Followup of a solid solitary pulmonary nodule with low metabolic activity.

An incidentally found solid solitary pulmonary nodule (SPN) was studied using FDG PET/CT. The SPN (at that time 11mm) showed only minimal FDG uptake, with a maximum standardized uptake value of 1.7 (max SUV). This suggested a benign lesion. When followup CT was performed six months later, the SPN had grown to 12mm. The patient was re-examined by FDG PET/CT five months later to exclude malignancy. The SPN was now FDG avid, and its size was 14mm. The max SUV was 12.7, consistent with a malignant disease. The patient underwent surgery, and histological examination demonstrated a solid adenocarcinoma (gradus III). The increase in glucose metabolism can be attributed to a change in the histopathologic subtype or molecular features of the SPN. The importance of a followup of nonmetabolically active SPNs is emphasized, primarily by CT (due to its convenience and low cost).

Case report

A 73-year-old man with a 30-pack-year history of smoking had quit smoking six years ago. He had been admitted to a hospital for exacerbation of chronic obstructive pulmonary disease. A chest CT was done to rule out pulmonary embolism. The CT scan did not reveal any pulmonary embolism, but it demonstrated a solid SPN in the right upper lobe. The 9-mm SPN (that is, the average of the largest and perpendicular transverse diameters) had somewhat spiculated contours. FDG PET/CT was performed three months later to characterize the lesion. The then 11-mm SPN showed only minimal FDG uptake (Fig 1, A and B), with a maximum standardized uptake value of 1.7 (max SUV). This suggested a benign lesion. At followup CT six months later, the SPN had grown from 11 mm to 12 mm. The patient was re-examined by FDG PET/CT five months later to exclude malignancy. The SPN was now FDG avid and its size was 14 mm (Fig. 1, C and D). The max SUV was 12.7, consistent with a malignant disease. Whole-body FDG PET/CT did not reveal any other hypermetabolic lesions, and right upper lobectomy was performed. Histological examination demonstrated a solid adenocarcinoma (gradus III).

Figure 1

73-year-old man with solitary pulmonary nodule. FDG PET/CT images at baseline (A and B, arrows point to the SPN) and corresponding images after a followup period of 11 months (C and D).

Discussion

FDG PET/CT has been proposed to be used routinely in the diagnostic workup of patients with a SPN (1). For this purpose, FDG PET/CT has been found to be both accurate and cost-effective (2). An SUV cutoff of 2.5 is commonly used to differentiate benign nodules from malignant ones, as initially suggested by Patz et al (3). All histological types of cancer may give rise to pulmonary nodules, but adenocarcinomas are the most frequent (4). Adenocarcinomas of the lungs have become the most common lung cancers (5, 6). In FDG PET studies, false-negative results can occur, most frequently in association with adenocarcinoma in situ (formerly bronchioloalveolar carcinoma), carcinoids, well-differentiated adenocarcinomas, and tumors less than 1 cm in diameter (7, 8). There are widely varied subtypes of lung adenocarcinomas (5, 9), and as they grow they may undergo mutations (10, 11). In the present case, the increased glucose metabolism in the SPN can be attributed to a change in the histopathologic subtype or molecular features of the SPN. The 3-mm increase in size of the SPN cannot explain the increase in FDG uptake, and it is of note that the effect of respiratory motion blur is small in the upper lobe.

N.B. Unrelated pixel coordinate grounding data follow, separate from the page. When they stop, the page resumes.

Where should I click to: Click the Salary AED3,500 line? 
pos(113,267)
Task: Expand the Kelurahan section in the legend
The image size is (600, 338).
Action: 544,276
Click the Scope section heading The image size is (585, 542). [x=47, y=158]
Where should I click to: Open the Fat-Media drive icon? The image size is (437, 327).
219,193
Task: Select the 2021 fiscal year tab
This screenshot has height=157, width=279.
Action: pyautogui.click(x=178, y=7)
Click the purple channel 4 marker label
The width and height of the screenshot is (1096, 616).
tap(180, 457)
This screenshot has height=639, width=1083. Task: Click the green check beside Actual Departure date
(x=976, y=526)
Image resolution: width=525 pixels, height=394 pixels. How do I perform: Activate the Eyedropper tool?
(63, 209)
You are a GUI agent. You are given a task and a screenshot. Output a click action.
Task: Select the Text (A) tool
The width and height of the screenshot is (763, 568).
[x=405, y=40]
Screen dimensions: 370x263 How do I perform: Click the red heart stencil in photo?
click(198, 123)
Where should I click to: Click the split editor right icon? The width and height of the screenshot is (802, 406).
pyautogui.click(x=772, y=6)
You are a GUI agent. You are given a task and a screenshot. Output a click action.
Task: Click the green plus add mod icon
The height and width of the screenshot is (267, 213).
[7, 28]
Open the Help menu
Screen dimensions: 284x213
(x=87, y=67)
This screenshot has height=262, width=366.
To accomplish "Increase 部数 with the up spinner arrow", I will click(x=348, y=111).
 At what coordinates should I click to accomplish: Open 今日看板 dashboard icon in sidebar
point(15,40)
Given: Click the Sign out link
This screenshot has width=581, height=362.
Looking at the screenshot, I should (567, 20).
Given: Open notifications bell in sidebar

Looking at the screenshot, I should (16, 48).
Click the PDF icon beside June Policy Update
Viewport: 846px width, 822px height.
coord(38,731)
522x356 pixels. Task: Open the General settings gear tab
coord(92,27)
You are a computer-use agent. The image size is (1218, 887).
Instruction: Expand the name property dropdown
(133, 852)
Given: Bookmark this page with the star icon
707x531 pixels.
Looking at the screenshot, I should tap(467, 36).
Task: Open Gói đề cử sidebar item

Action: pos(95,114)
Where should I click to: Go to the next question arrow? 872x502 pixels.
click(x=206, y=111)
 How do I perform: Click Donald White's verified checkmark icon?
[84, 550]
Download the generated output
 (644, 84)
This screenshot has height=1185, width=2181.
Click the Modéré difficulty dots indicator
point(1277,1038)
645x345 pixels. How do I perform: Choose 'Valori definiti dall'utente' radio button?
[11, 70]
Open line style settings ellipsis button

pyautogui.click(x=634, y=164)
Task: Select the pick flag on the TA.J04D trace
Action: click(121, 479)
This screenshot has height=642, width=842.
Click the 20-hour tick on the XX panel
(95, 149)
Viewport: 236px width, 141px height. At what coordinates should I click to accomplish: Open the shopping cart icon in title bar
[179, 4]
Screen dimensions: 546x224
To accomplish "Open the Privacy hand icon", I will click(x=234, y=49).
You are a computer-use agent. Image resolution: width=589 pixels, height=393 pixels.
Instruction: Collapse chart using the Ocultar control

In risk populations, the prevalence of lung cancer among nodules measuring more than 10 mm varies between 30 and 80% (12). Even though the negative predictive value of FDG PET/CT is high (13), SPNs with no-to-faint FDG uptake should be followed up, because the molecular biology of lung cancers is highly complex (5). Solid SPNs that remain unchanged on a followup CT after two years are unlikely to be malignant and do not require any further investigations (14). Recently, the Fleishner Society published recommendations for the management of subsolid SPNs detected at CT (15). These recommendations are more varied than the original Fleichner Society guidelines for the solid SPNs (14).

In conclusion, SPNs with no-to-faint tracer uptake on a FDG PET/CT should be followed up to confirm a benign diagnosis. CT is useful for this purpose, due to its convenience and low cost.